In addition to the licences required under EPSRA, the Factories Act 1987 requires factory owners (which includes electricity generating and distribution companies) to apply to the Director of Factories for registration within a month of commencement of business. A licence from the Minister of Water Resources is also required to undertake any hydroelectricity project as the Ministry of Water Resources regulates the diversion, storage, pumping or use on a commercial scale of any water.
iii Ownership and market access restrictions
Except for the general requirement to incorporate a Nigerian company before carrying on business in Nigeria, there are no restrictions on a foreign company acquiring an interest in the petroleum industry in Nigeria. The NCA, however, provides for certain privileges for companies in the industry with over 51 per cent Nigerian equity participation. Under the NCA, such companies will be given first consideration in the award of oil leases and licences. Also, in awarding contracts for the provision of services, Nigerian indigenous companies will be exclusively considered. The DPR also has a practice of not granting majority stakes in OPLs or OMLs to foreigners.
The Minister has the right to require refinery licence holders to deliver petroleum products to the FGN, or OPL or OML holders to deliver crude oil to a person with a refinery licence. Also, where there is a state of emergency or war, the Minister has the right of pre-emption of all petroleum obtained under a lease or licence subject to payment of an agreed price; or, if there is no such agreement, a fair price for the time being at the point of delivery as may be agreed; or in default of such an agreement, by arbitration. By the National Domestic Gas Supply and Pricing Policy (the Domestic Gas Policy) and National Gas Supply and Pricing Regulations 2008 (the Gas Pricing Regulations), OPL and OML holders are required to supply up to a specific volume of gas for domestic consumption. An OML holder is further required to relinquish one-half of the leased area 10 years after the grant of the OML.
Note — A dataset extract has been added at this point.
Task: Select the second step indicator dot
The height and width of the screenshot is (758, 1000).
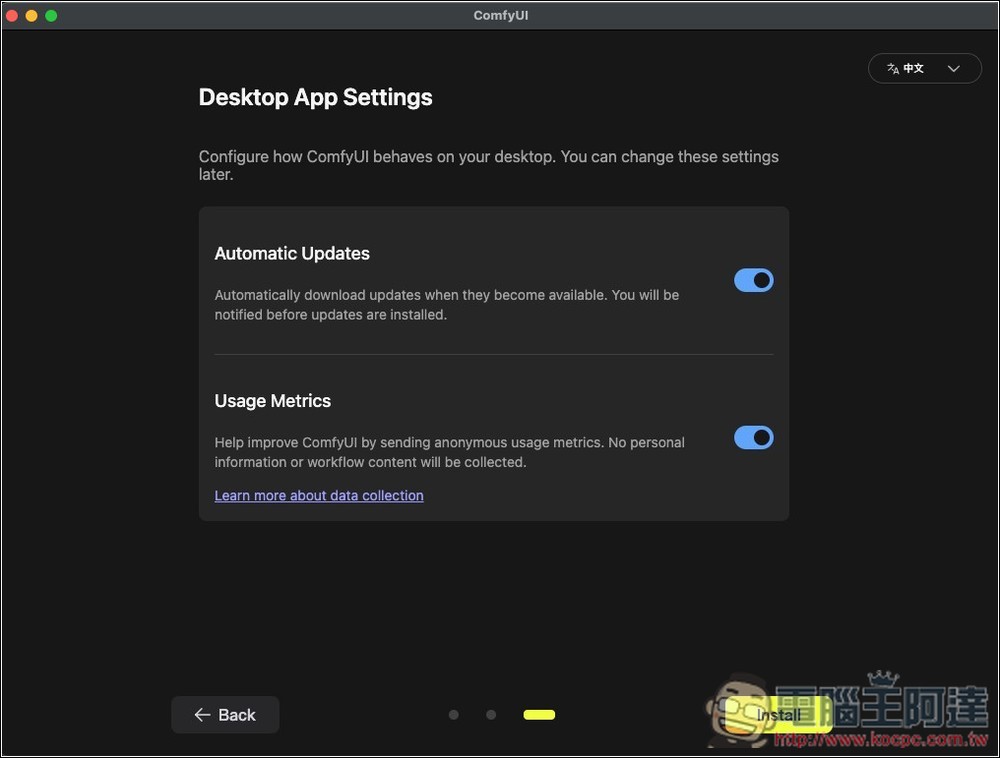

The Minister may revoke an OPL or OML if the holder is not conducting operations in accordance with the basic approved work programme and good oilfield practice, or fails to pay rent, royalties, furnish reports on its operations or comply with the PA, regulations and the terms of the licence or lease. The Minister may also revoke these rights if the holder becomes controlled directly or indirectly by a citizen of or a company incorporated in a country the laws of which do not permit citizens of Nigeria or companies incorporated in Nigeria or controlled by Nigerians to acquire, hold and operate petroleum concessions on conditions that, in the opinion of the Minister, are reasonably comparable with the conditions upon which such rights are granted to subjects of that country.
EPSRA prohibits anyone holding a NERC licence from assigning or ceding his or her licence or transferring his or her undertaking without the prior consent of NERC. Similarly, no person holding a licence from NERC may, without NERC's consent, acquire or affiliate with, the licence or undertaking of any other licensee or person who is in the business of generating, transmitting, distributing or trading electricity.
In addition, every licensee is required by NERC Regulations on National Content Development for the Nigerian Electricity Supply Industry 2013 to develop a framework for the development and promotion of ‘Nigerian content' in the electricity industry. The licensees are also mandated to maintain a technology transfer plan (detailing various technologies deployed by the operator and the modalities for transfer to Nigerians where applicable).
iv Transfers of control and assignments
The prior consent of the Minister is required before any transfer of an interest, power or right in a licence or lease whether by way of acquisition, merger, takeover, exchange or transfer of shares, listing, testamentary devises, judgment or arbitral award. For the farm-out of marginal fields, the consent of the President is required. The DPR is, however, to be notified prior to the commencement of any such transaction. The responsibility for obtaining consent is that of the assignor. Also, a production-sharing contract or joint venture agreement, depending on the contractual arrangement of the parties, may require that the non-assigning parties waive or assert their pre-emption rights.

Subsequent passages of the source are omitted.